I've been lurking here awhile, finding great solace in the things I read all of you inspirational people say. But I've cried twice today so maybe it'll help to stop lurking and start talking? I feel like I should apologize before I start...
I live with my parents. My father is 71. This doesn't seem old to me at all. But my father has an extensive medical history (heart attack, bladder cancer, left side weakness, mobility issues). He was forced to retire, for medical reasons, in 2018. He fell down the stairs in early March of this year and the ER sent him home after diagnosing a C7 vertebral fracture that they said would heal on it's own. Then he had serious mobility issues later in March and was admitted first to the hospital for four days of observation and then into the skilled nursing rehab associated with the hospital. He was there for just over three weeks.
The diagnosis ended up being a sacral fracture and fused vertebrae in his neck, from a previous broken neck. There were no signs of stroke or Parkinson's or anything... the neurologist said physical therapy was what would help more than anything at all.
He did so well in rehab.
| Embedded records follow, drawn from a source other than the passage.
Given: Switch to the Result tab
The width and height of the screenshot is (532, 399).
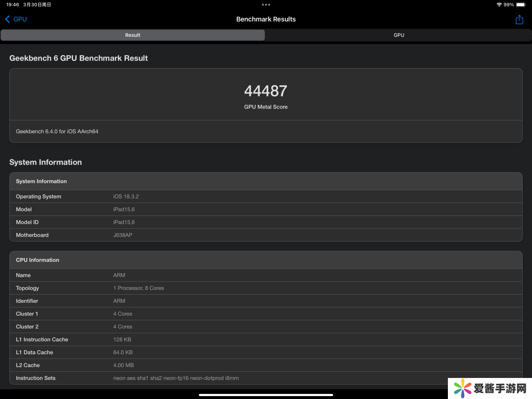Looking at the screenshot, I should click(132, 35).
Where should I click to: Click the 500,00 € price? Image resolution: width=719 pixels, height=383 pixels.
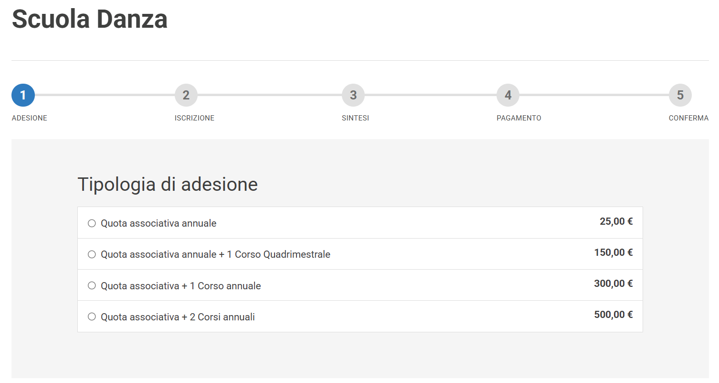[613, 315]
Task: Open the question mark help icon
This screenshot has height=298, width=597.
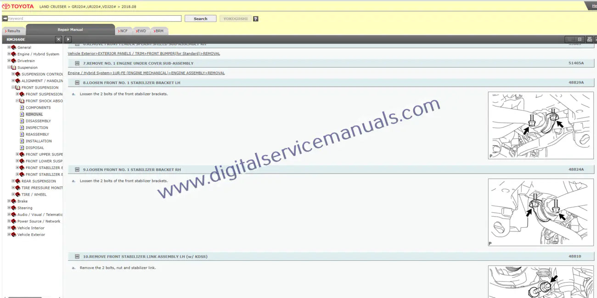Action: [x=256, y=19]
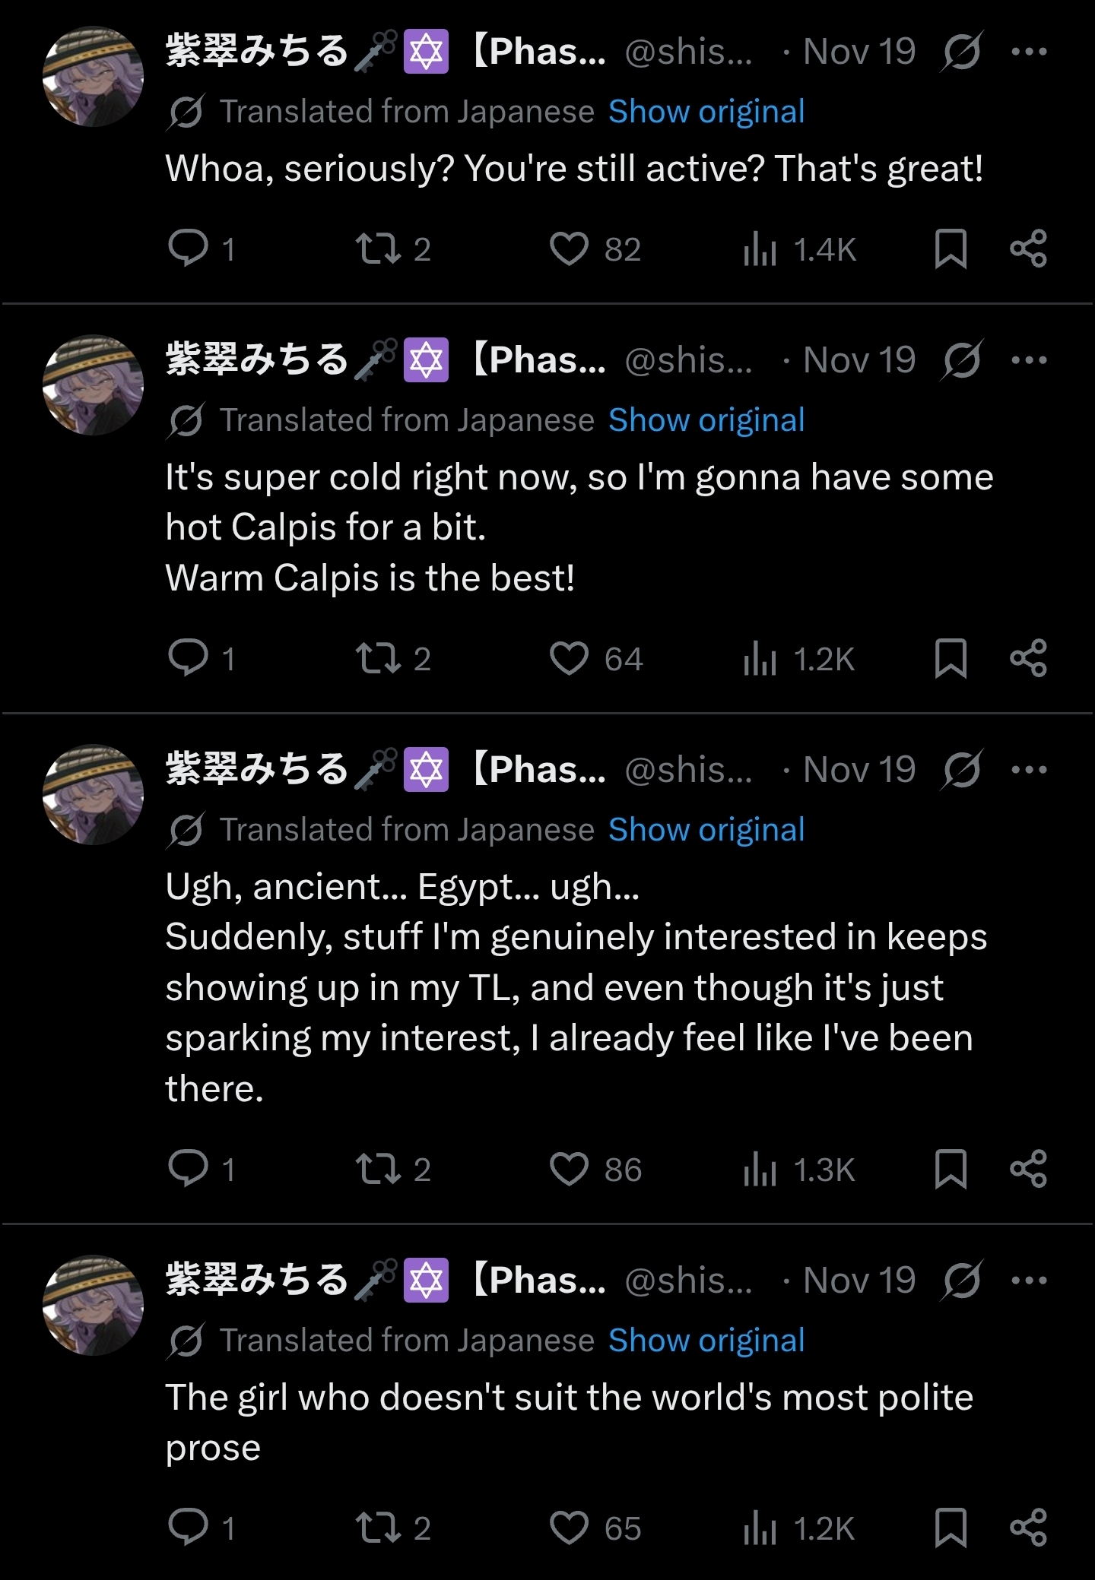Open more options menu on first tweet
Screen dimensions: 1095x1580
coord(1029,52)
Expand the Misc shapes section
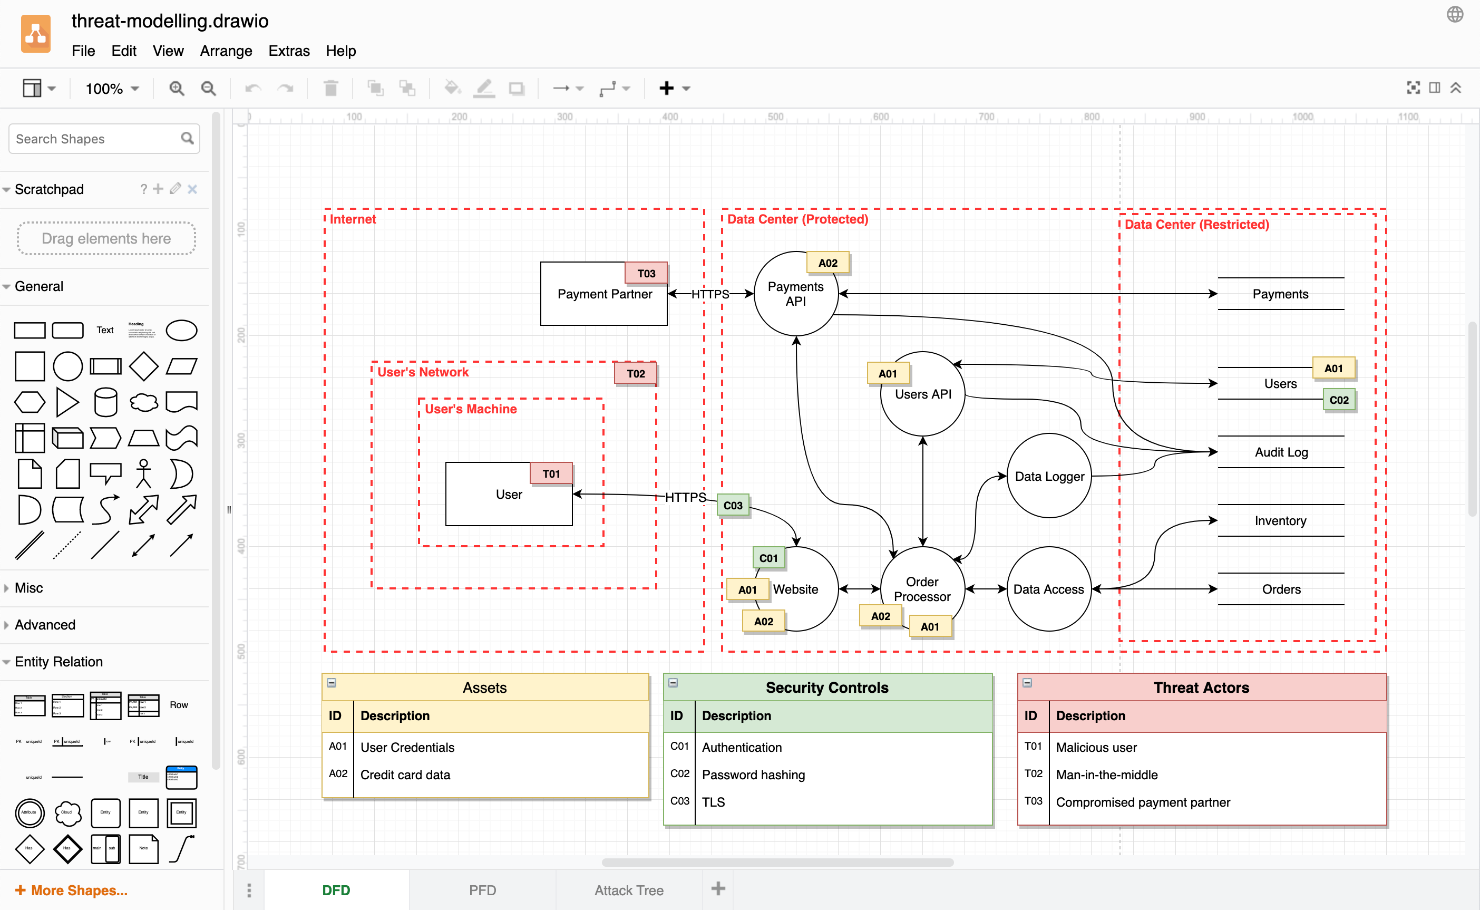This screenshot has height=910, width=1480. 28,587
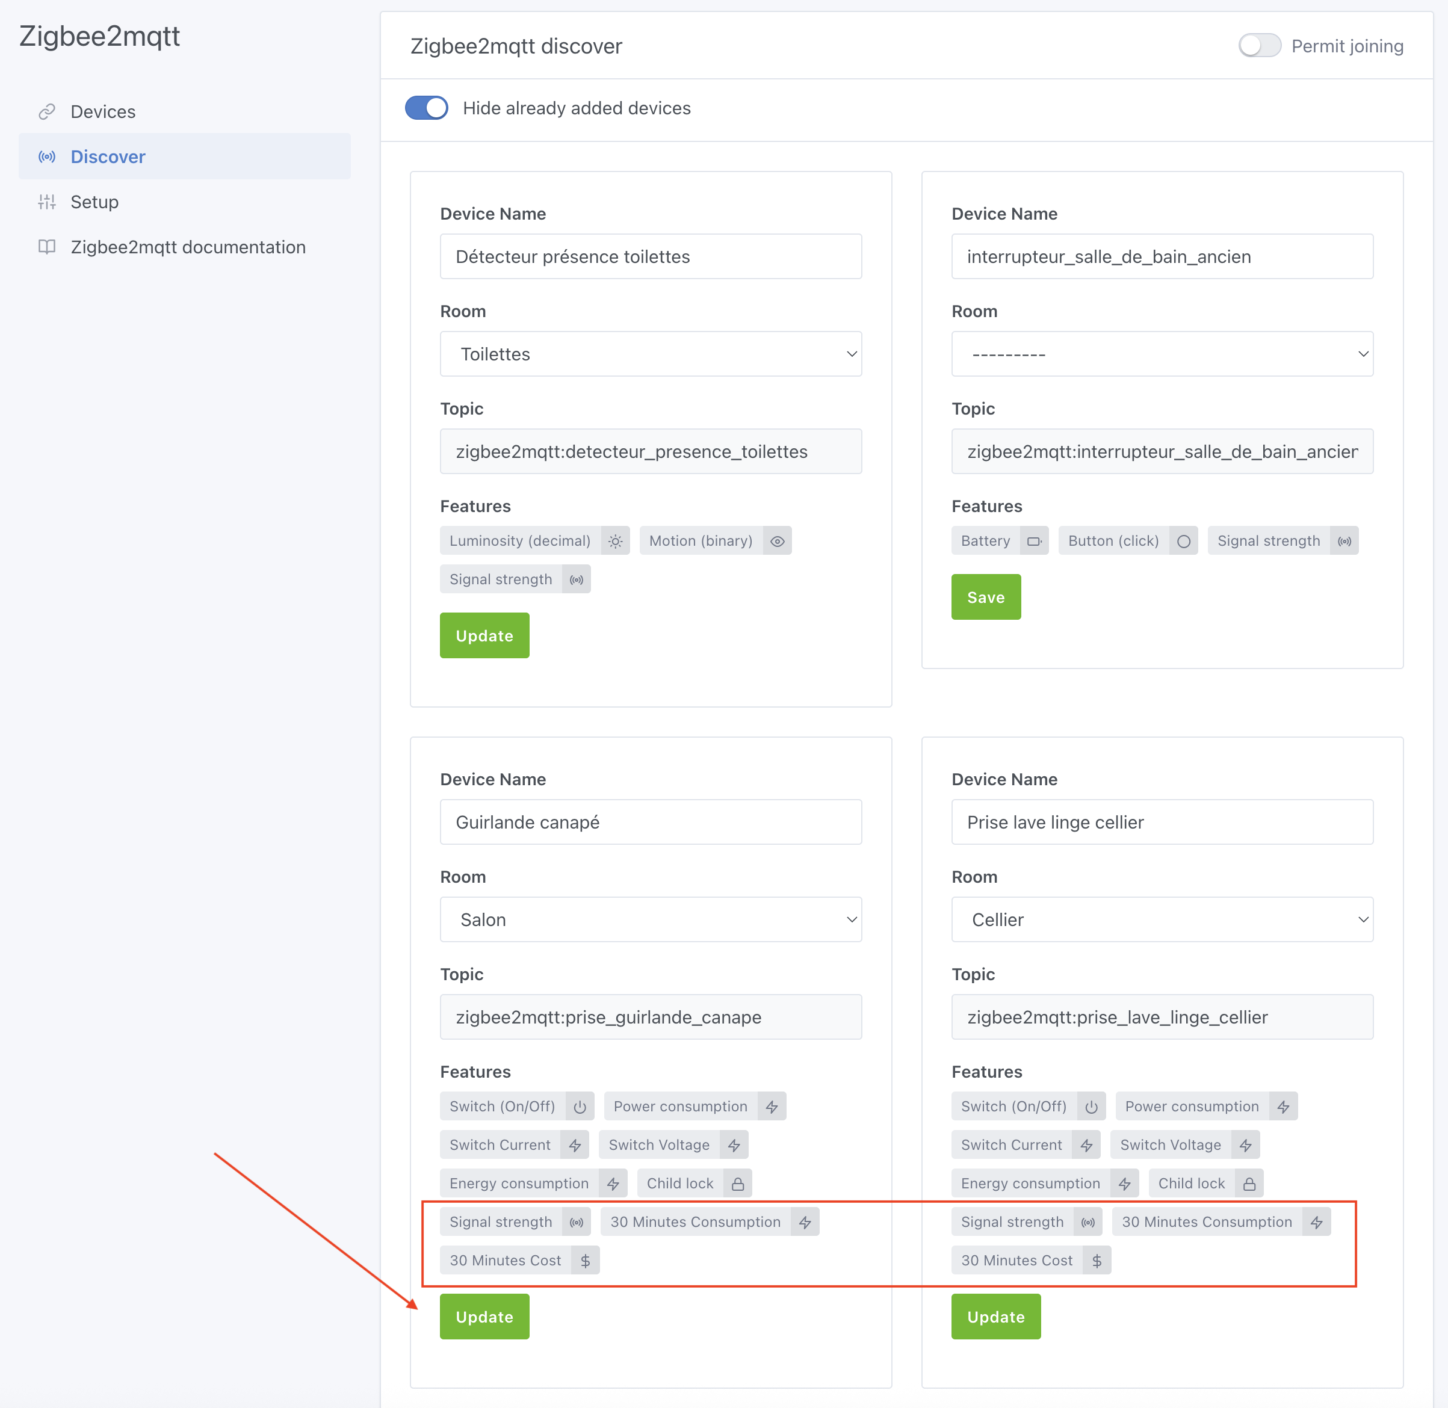Click the power consumption lightning icon
The image size is (1448, 1408).
click(772, 1106)
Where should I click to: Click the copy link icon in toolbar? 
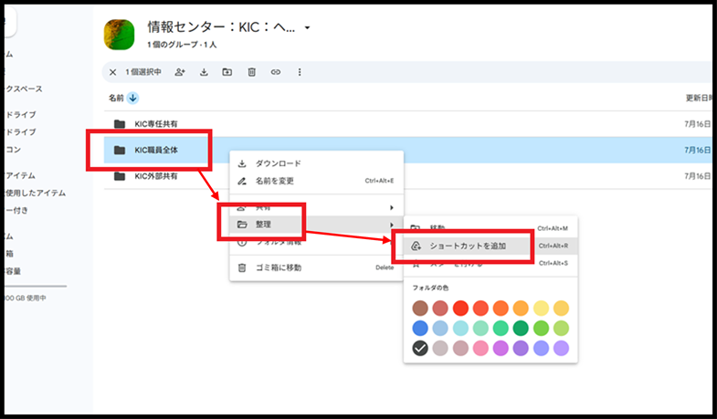(275, 72)
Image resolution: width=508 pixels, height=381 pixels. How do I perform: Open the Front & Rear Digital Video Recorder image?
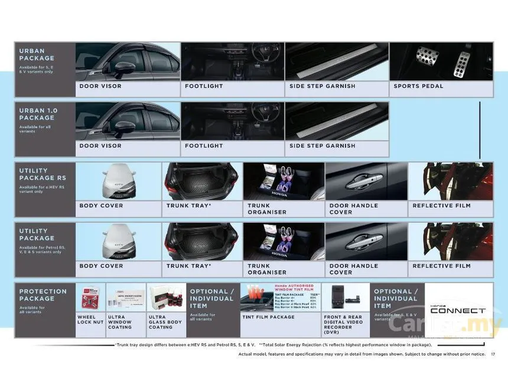[x=346, y=298]
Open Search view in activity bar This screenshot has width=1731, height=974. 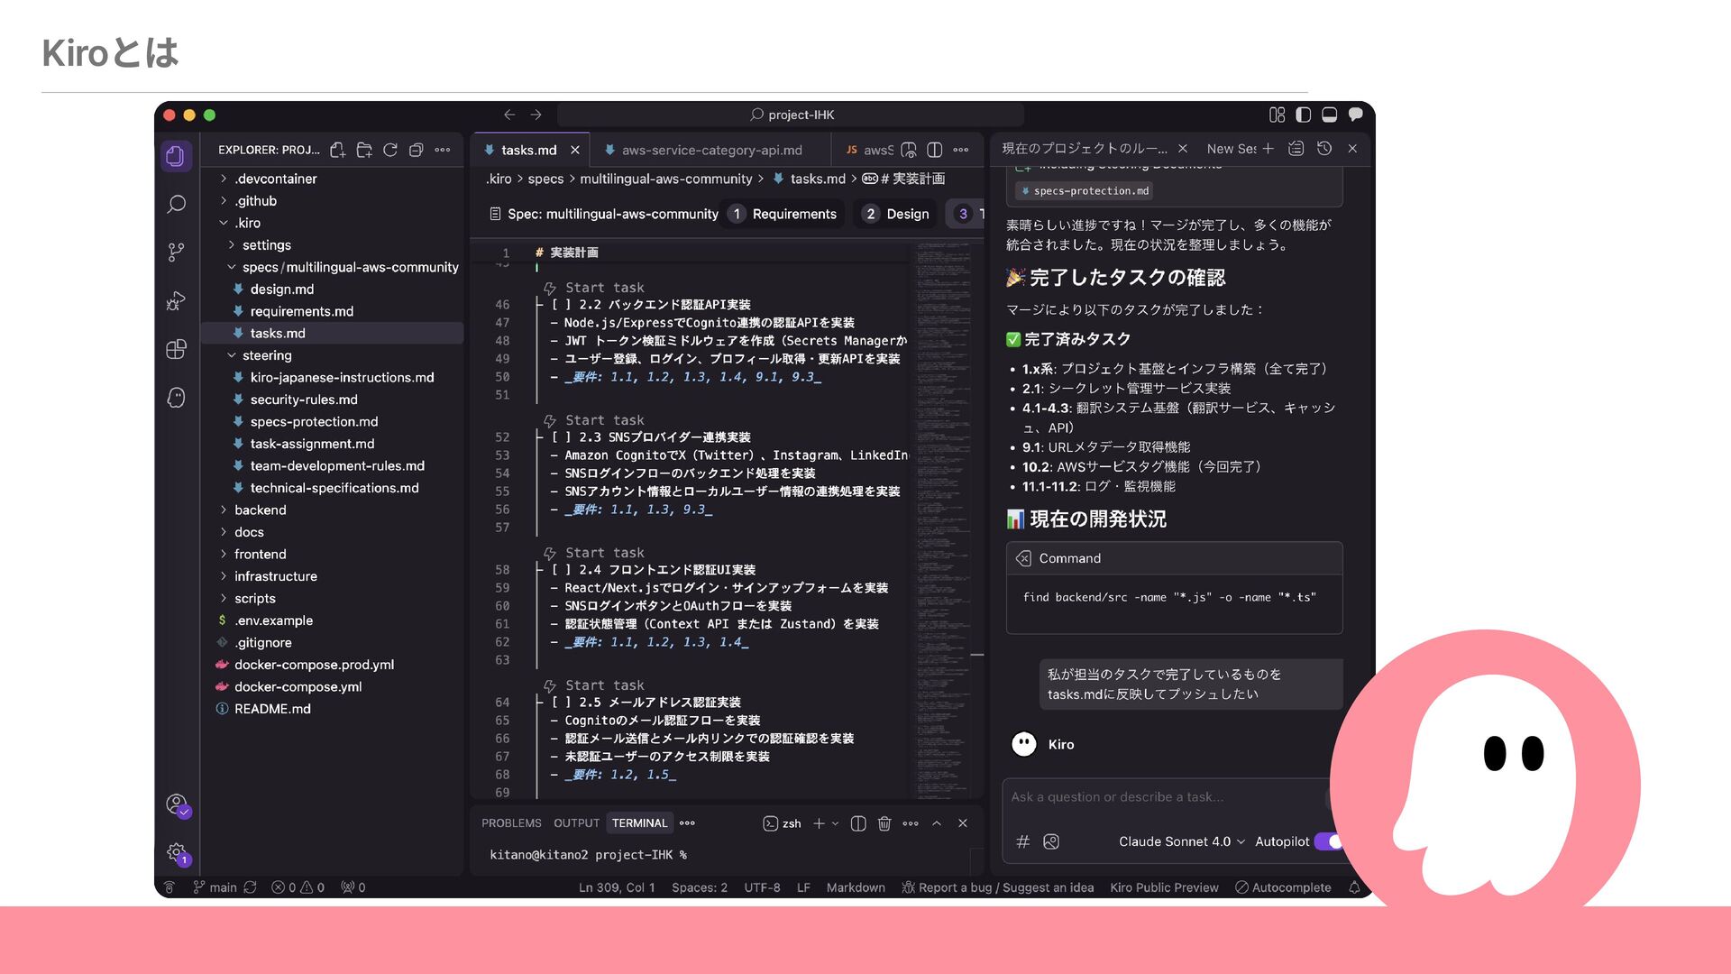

They called him the star pupil and said he'd be in PT all day if they let him.
My mother and I were so hopeful.
Then he came home.
They sent a PT and and OT, for about two weeks, and gave him pages of exercises to do. The OT told him about how if he takes a day off, he loses three days of strength... and it takes 30 days to get it back. She told him that the choice to exercise and to do the work was his, and his alone. She told us about how her father let her sister and brother-in-law do more and more for him until he couldn't do anything for himself and he started falling and his organs started failing.
Maybe she pegged him as someone who would choose not to do the work.
And she was right. I knew that before he went in, after he blew off PT after hand surgery and basically lost use of his hand, even if I didn't want to admit it to myself.
But I hoped it would be different because he worked so hard in rehab.
And then he mostly stopped doing the exercises and stopped working for anything, just like he did between when he retired and was hospitalized. He changed the exercises to be easier, but did them less often. He picked about five that were easiest and calls that done. We sat with him and did the exercises with him, and he claimed we wanted him to exercise 24/7 and be in 'perpetual motion'.
But he constantly lists the things my mother and I don't do for him, even though he doesn't do anything for himself and he will choose sitting and staring at the television every time rather than working to be better. He won't talk to us. He won't be a part of things. But he complains that we leave him out of things, that he's not a part of things. And I've heard my mother beg him to talk to her, about her or about him or about me or about my sister... and he won't.
I ask him why he isn't working harder, why he hasn't found something worth fighting for (even my sister's kids, his grandkids). He tells me I ask loaded questions, don't give him credit for trying, make unfair demands...
And I just want my father to not give up, to not color his choices by claiming he had no choice because my mother and I wouldn't let him exercise, to not turn away when I beg him to work to be a part of my life for as long as possible.
Am I wrong? Did I do something wrong? Because he makes me feel like I did, and I end up thinking awful things about him sometimes - and sometimes I say them, and sometimes he says awful things to me.
He apologizes for that a lot, and so do I, and then he promises to be better, to talk to me more. And then he doesn't.
I couldn't even tell a doctor what's going on, because he doesn't talk. That's what my mother and I told the ER and rehab staffs. We don't know, he doesn't say.
Thanks for listening to me. And thanks for all the words you've already said.